You want to save the output with a redirect to elsewhere in the filesystem, not in the current directory.
Use more of a pathname when you redirect the output.
$ echo some more data > /tmp/echo.out
or:
$ echo some more data > ../../over.here
The filename that appears after the redirection character (the >) is actually a path-name. If it begins with no other qualifiers, the file will be placed in the current directory.
If that filename begins with a slash (/) then this is an absolute pathname, and will be placed where it specifies in the filesystem hierarchy (i.e., tree) beginning at the root (provided all the intermediary directories exist and have permissions that allow you to traverse them). We used /tmp since it is a well-known, universally available scratch directory on virtually all Unix systems. The shell, in this example, will create the file named echo.out in the /tmp directory.

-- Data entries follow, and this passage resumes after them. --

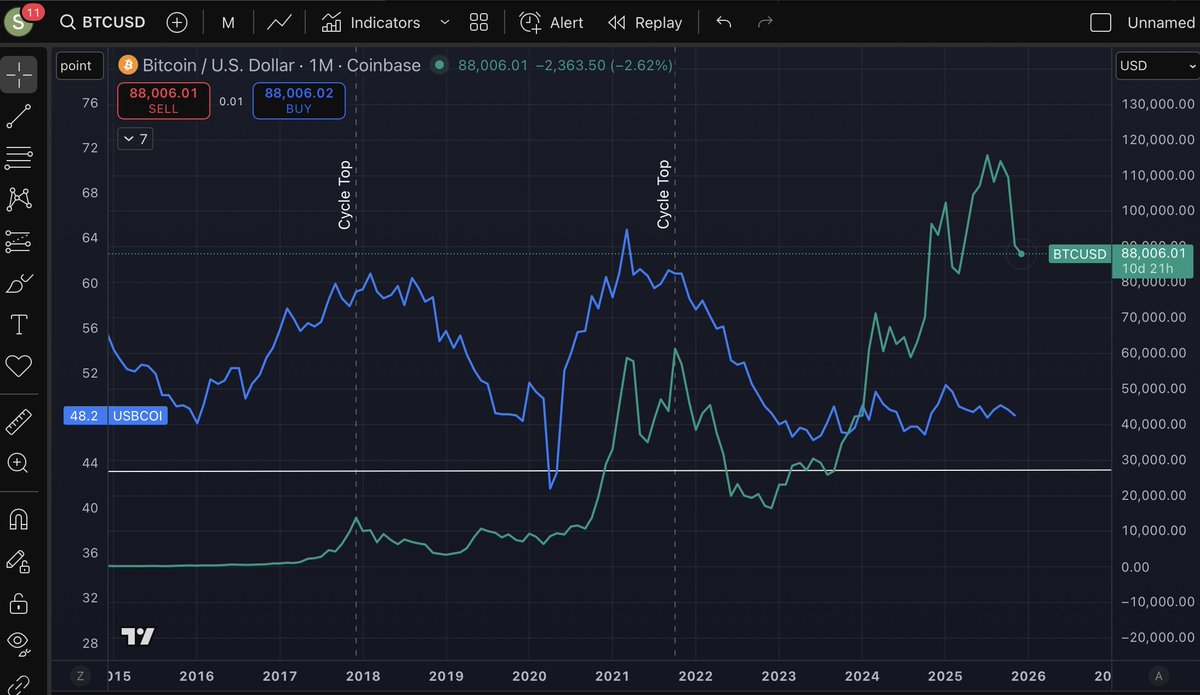Open the USD currency dropdown
Image resolution: width=1200 pixels, height=695 pixels.
click(x=1157, y=66)
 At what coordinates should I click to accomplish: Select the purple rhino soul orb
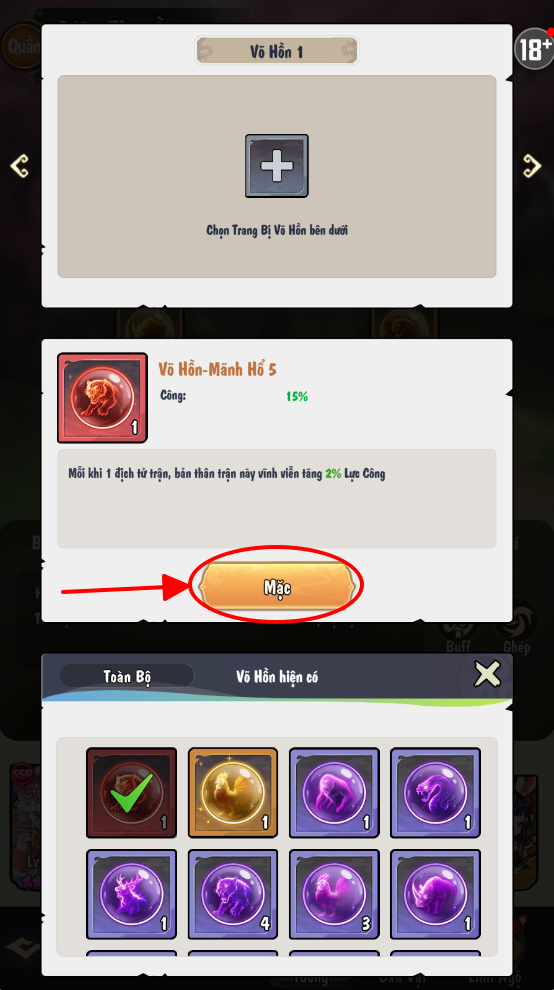[x=435, y=894]
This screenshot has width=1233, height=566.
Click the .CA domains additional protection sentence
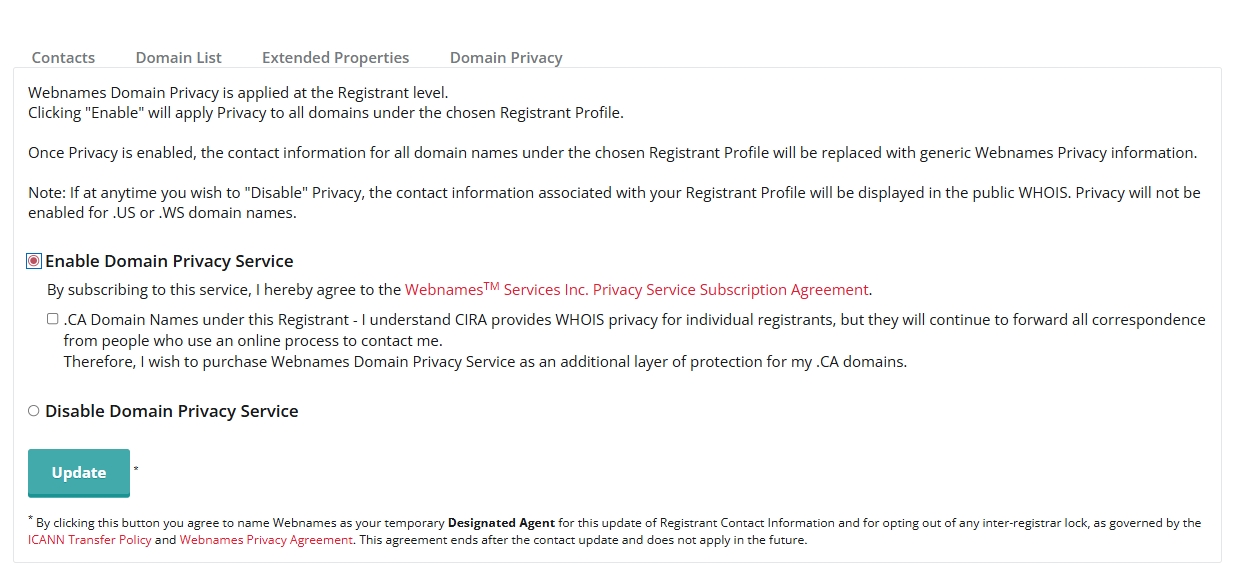pos(485,362)
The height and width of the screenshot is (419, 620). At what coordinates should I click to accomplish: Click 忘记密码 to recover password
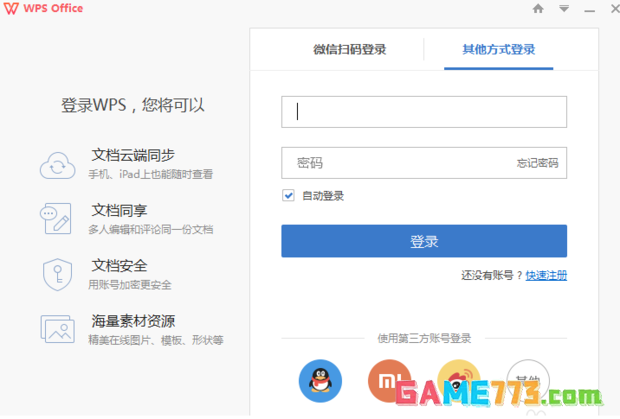[537, 163]
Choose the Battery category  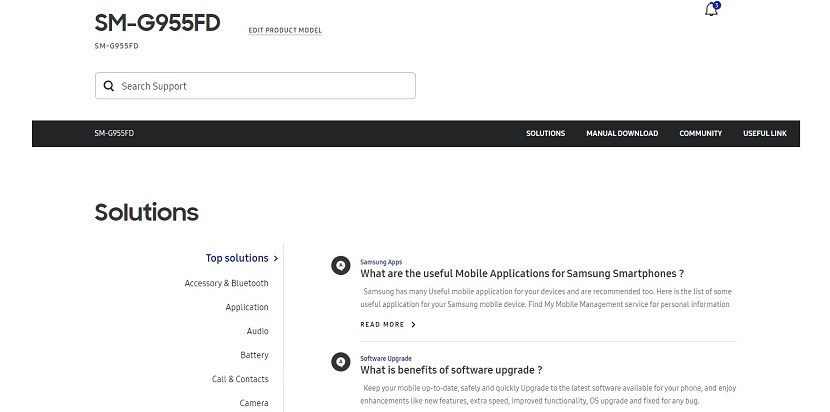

Our second example, placing the output into ../../over.here, uses a relative path-name, and the .. is the specially-named directory inside every directory that refers to the parent directory. So each reference to .. moves up a level in the filesystem tree (toward the root, not what we usually mean by up in a tree). The point here is that we can redirect our output, if we want, into a file that is far away from where we are running the command.
Learning the bash Shell by Cameron Newham (O’Reilly), See Also, Problem, Discussion, See Also for an introduction to files, directories, and the dot notation (i.e., . and .. )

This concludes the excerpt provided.